§ Selected extract:
+ + + + +
Closed poorna2152 closed 2 years ago
AssemblyScript does not provide support for any
or union
types.
However we can do this in AssemblyScript.
export function add32(x: i32, y: i32): i32 {
return add(x, y);
}
export function add64(x: i64, y: i64): i64 {
return add(x, y);
}
export function add<T>(a: T, b: T): T {
return a + b;
}
The different types of T
that the add
can be called with need to be known at the compile time. So it can create functions for each of those types.
(func $add<i64> (param $0 i64) (param $1 i64) (result i64)
local.get $0
local.get $1
i64.add
)
(func $add<i32> (param $0 i32) (param $1 i32) (result i32)
local.get $0
local.get $1
i32.add
)
Assignability: https://www.assemblyscript.org/types.html#assignability This too seems like a compile time feature
Javascript can be compiled to WASM
using nectar js. This produces a WASM file and when that WASM
was converted to WAT
it did not provide useful information on how the types were handled.
Current implementation:
any
.Example:
import ballerina/io;
public function main() {
foo(57); // @output 57
foo(()); // @output
foo(9223372036854775807); // @output 9223372036854775807
}
function foo(any x) {
io:println(x);
}
(module
(import "console" "log" (func $println (param i64)))
(memory $0 1 256)
(global $offset (mut i32) (i32.const 0))
(export "memory" (memory $0))
(export "main" (func $main))
(export "foo" (func $foo))
(func $main
(local $0 i64)
(local $1 i64)
(local $2 i64)
(block
(call $foo
(call $int_to_tagged
(i64.const 57)))
(call $foo
(i64.const 2305843009213693952))
(call $foo
(call $int_to_tagged
(i64.const 9223372036854775807)))
(return)))
(func $foo (param $0 i64)
(local $1 i64)
(block
(call $println
(local.get $0))
(return)))
(func $int_to_tagged (param $0 i64) (result i64)
(local $1 i32)
(if
(i32.and
(i64.gt_s
(local.get $0)
(i64.const -36028797018963968))
(i64.lt_s
(local.get $0)
(i64.const 36028797018963967)))
(return
(i64.or
(i64.or
(i64.and
(local.get $0)
(i64.const 72057594037927935))
(i64.const 2305843009213693952))
(i64.const 504403158265495552)))
(block
(i64.store
(global.get $offset)
(local.get $0))
(local.set $1
(global.get $offset))
(global.set $offset
(i32.add
(global.get $offset)
(i32.const 8)))
(return
(i64.or
(i64.const 504403158265495552)
(i64.extend_i32_u
(local.get $1))))))))
println
definition in Javascript
:
console: {
log: function(arg) {
if (Number(arg & IMMEDIATE_FLAG) != 0) {
console.log(getImmediateValue(arg).toString());
}
else {
let loc = Number(arg & ((2n**32n) - 1n));
let x = (BigInt(memory[2*loc + 1]) << 32n) | (BigInt(memory[2*loc]));
console.log(x.toString())
+ + + + +
§ Supplied records:
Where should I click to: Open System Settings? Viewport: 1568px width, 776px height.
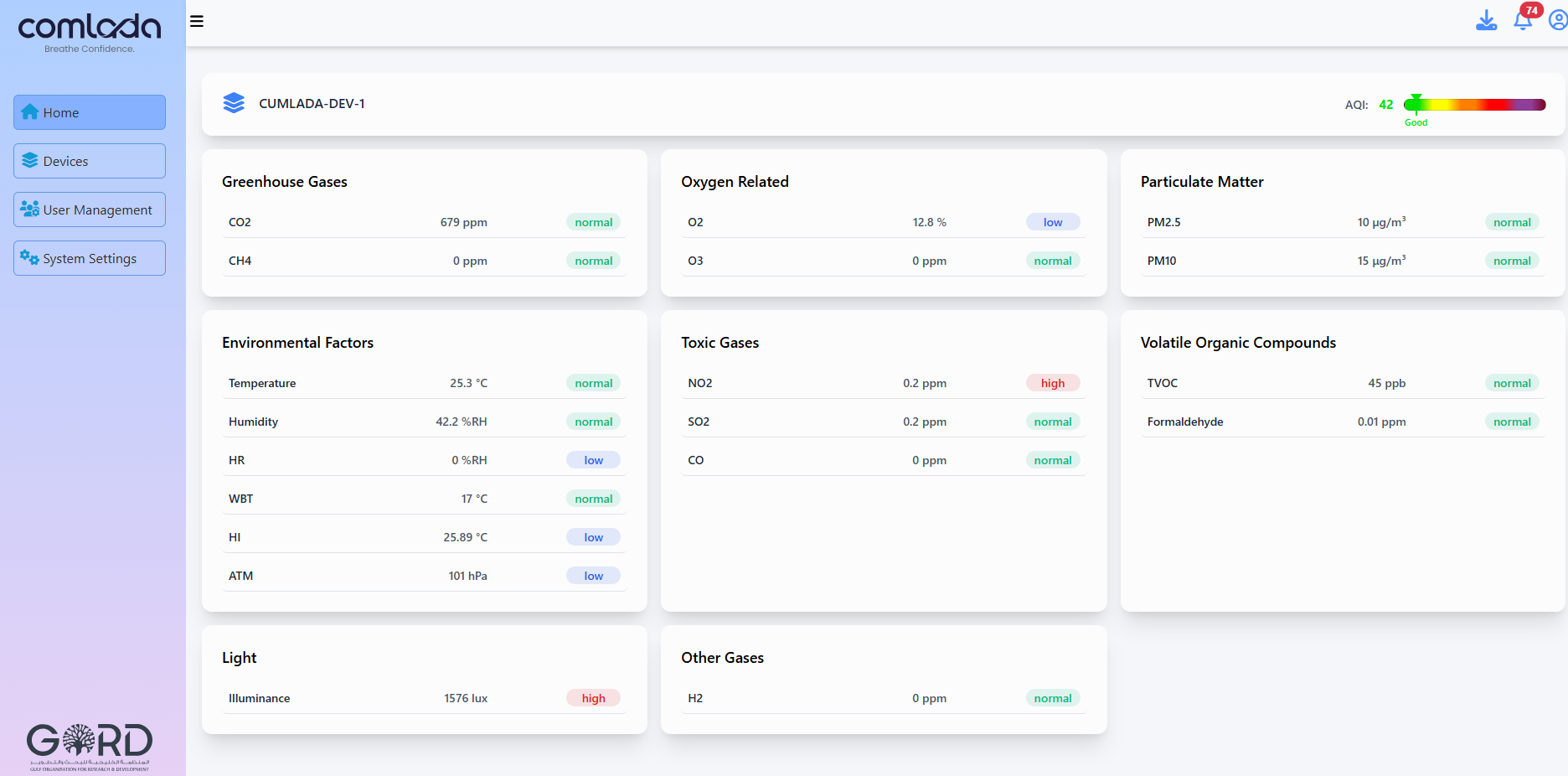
+ + + + +
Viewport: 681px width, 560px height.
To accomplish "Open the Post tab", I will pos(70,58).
+ + + + +
§ Exercise requirements: Carry on the discussion of compiling Ballerina's any type to WebAssembly, starting right after its last line.

§ Exercise result:
}
}
},
Possible method:
int_to_tagged
and tagged_to_int
function in WASM.tagged_to_int
function from WASM and call that function in the println
function.From discussion: It is okay to allocate space in memory if WASM gc takes care of it. Else we have to do gc ourselves or find a better way of representing any and unions.
It is okay to allocate space in memory if WASM gc takes care of it.
It will not be GCed by the WASM engine.
Else we have to do gc ourselves
We prefer not to do this.
Plan is to look at https://github.com/WebAssembly/gc and fine a strategy that will work when gc is available in WASM engine. We'll also have to see if there is a reference impl of this if not we have to find/impl a polyfill scheme for us to continue development.
Please take a look at https://github.com/WebAssembly/gc/issues/130#issuecomment-1029368340
From what I understood,
Struct
which is a type in WASM is garbage collected.
https://github.com/WebAssembly/gc/blob/main/proposals/gc/Overview.md#structuresi31
in WASM does not necessarily mean it is garbage collected. If the value can be represented in 31 bits it can be stored in a i31ref
otherwise it is stored in a struct
as per above mentioned link. i31ref
is introduced to distinguish immediate values and non-immediate ones as a feature for untyped languages.
https://github.com/WebAssembly/gc/blob/main/proposals/gc/Overview.md#unboxed-scalarsstruct
is which guarantees the Garbage collection.Therefore my initial idea was to,
Use the tagged representation as of nBallerina and when the value need to be Boxed (e.g.: integer which cannot be represented in 56 bits) then store it in a struct
and store the struct
in memory. Here any
in Ballerina would map to a i64
type in WASM whose value is either an immediate value or a pointer to memory. Since struct is GC, this would be a solution to the problem. But it seems like a struct cannot be stored in memory. (No instruction to store a struct in memory).
The other option we can do is to use the i31
and struct
type. Tagging functions would convert an i64
to either a i31
or struct
. Both i31
and struct
types are subtypes of ref
type. When the value we want to convert can be represented using 31 bits or less then we can use the i31 or else we need to use the struct type. Thus any
in Ballerina would map to a ref
type in WASM.
UUIWTTTT
: 4bits for type, one for immutable/non-immutable, one for immediate.So out of from the 31 bits we have,
ref
variable is i31
it is essentially immediate.Immediate types: Nil, Boolean, Int (Both immediate and not)
String => Not Immediate (Corresponding ASCII values in UTF-8 can be represented by a byte. But other values require 2-4 bytes)
Thus require at least 2 bits to represent type.
If 2 bits for the type then we have 29 bits for storing the immediate value. Rather storing 16 bit integers as immediates using all the 29 bits would increase the range of the value which can be immediately stored. This would reduce the Boxing and Unboxing time for the values.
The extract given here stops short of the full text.